▶ **WORK TO BE COMPLETED**
This task calls for printing every entry exactly.

▶ **LISTED ENTRIES**
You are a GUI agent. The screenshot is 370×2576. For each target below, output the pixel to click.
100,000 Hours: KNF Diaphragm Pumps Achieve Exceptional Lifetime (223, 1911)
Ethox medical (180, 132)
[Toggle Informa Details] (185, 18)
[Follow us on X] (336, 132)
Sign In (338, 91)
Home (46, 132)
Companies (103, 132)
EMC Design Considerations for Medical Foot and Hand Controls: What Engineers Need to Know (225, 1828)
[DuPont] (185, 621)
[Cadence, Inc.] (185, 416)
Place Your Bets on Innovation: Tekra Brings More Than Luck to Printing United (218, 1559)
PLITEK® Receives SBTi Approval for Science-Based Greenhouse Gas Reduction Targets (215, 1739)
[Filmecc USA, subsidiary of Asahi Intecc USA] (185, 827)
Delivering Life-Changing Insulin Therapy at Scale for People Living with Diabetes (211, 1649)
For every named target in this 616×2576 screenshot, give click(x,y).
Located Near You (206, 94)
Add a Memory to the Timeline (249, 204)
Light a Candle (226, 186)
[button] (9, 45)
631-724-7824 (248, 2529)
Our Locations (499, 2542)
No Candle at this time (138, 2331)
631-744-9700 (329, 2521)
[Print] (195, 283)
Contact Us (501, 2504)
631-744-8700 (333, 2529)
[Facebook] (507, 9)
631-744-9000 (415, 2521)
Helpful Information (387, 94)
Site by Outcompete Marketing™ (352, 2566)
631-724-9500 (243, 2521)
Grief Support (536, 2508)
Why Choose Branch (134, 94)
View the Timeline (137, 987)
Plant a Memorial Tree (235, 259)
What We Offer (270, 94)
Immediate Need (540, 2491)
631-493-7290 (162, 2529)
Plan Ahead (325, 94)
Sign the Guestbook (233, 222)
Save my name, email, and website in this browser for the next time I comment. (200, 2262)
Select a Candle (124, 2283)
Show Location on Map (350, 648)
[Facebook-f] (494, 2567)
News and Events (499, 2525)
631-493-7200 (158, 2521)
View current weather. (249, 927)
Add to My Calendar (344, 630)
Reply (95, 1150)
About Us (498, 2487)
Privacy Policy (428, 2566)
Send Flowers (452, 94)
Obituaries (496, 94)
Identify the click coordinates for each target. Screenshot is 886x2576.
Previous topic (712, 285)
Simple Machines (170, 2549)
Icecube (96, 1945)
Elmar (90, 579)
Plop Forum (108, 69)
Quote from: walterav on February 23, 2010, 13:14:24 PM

▶ **SOLUTION BELOW**
You are a GUI agent. The screenshot is 370×2576. For each target below, output the pixel to click.
100,000 Hours: KNF Diaphragm Pumps Achieve Exceptional Lifetime (223, 1911)
Ethox medical (180, 132)
[Toggle Informa Details] (185, 18)
[Follow us on X] (336, 132)
Sign In (338, 91)
Home (46, 132)
Companies (103, 132)
EMC Design Considerations for Medical Foot and Hand Controls: What Engineers Need to Know (225, 1828)
[DuPont] (185, 621)
[Cadence, Inc.] (185, 416)
Place Your Bets on Innovation: Tekra Brings More Than Luck to Printing United (218, 1559)
PLITEK® Receives SBTi Approval for Science-Based Greenhouse Gas Reduction Targets (215, 1739)
[Filmecc USA, subsidiary of Asahi Intecc USA] (185, 827)
Delivering Life-Changing Insulin Therapy at Scale for People Living with Diabetes (211, 1649)
For every named target in this 616×2576 screenshot, give click(x,y).
Located Near You (206, 94)
Add a Memory to the Timeline (249, 204)
Light a Candle (226, 186)
[button] (9, 45)
631-724-7824 (248, 2529)
Our Locations (499, 2542)
No Candle at this time (138, 2331)
631-744-9700 (329, 2521)
[Print] (195, 283)
Contact Us (501, 2504)
631-744-8700 (333, 2529)
[Facebook] (507, 9)
631-744-9000 (415, 2521)
Helpful Information (387, 94)
Site by Outcompete Marketing™ (352, 2566)
631-724-9500 (243, 2521)
Grief Support (536, 2508)
Why Choose Branch (134, 94)
View the Timeline (137, 987)
Plant a Memorial Tree (235, 259)
What We Offer (270, 94)
Immediate Need (540, 2491)
631-493-7290 (162, 2529)
Plan Ahead (325, 94)
Sign the Guestbook (233, 222)
Save my name, email, and website in this browser for the next time I comment. (200, 2262)
Select a Candle (124, 2283)
Show Location on Map (350, 648)
[Facebook-f] (494, 2567)
News and Events (499, 2525)
631-493-7200 (158, 2521)
View current weather. (249, 927)
Add to My Calendar (344, 630)
Reply (95, 1150)
About Us (498, 2487)
Privacy Policy (428, 2566)
Send Flowers (452, 94)
Obituaries (496, 94)
Identify the click coordinates for each target. Screenshot is 886x2576.
Previous topic (712, 285)
Simple Machines (170, 2549)
Icecube (96, 1945)
Elmar (90, 579)
Plop Forum (108, 69)
Quote from: walterav on February 23, 2010, 13:14:24 PM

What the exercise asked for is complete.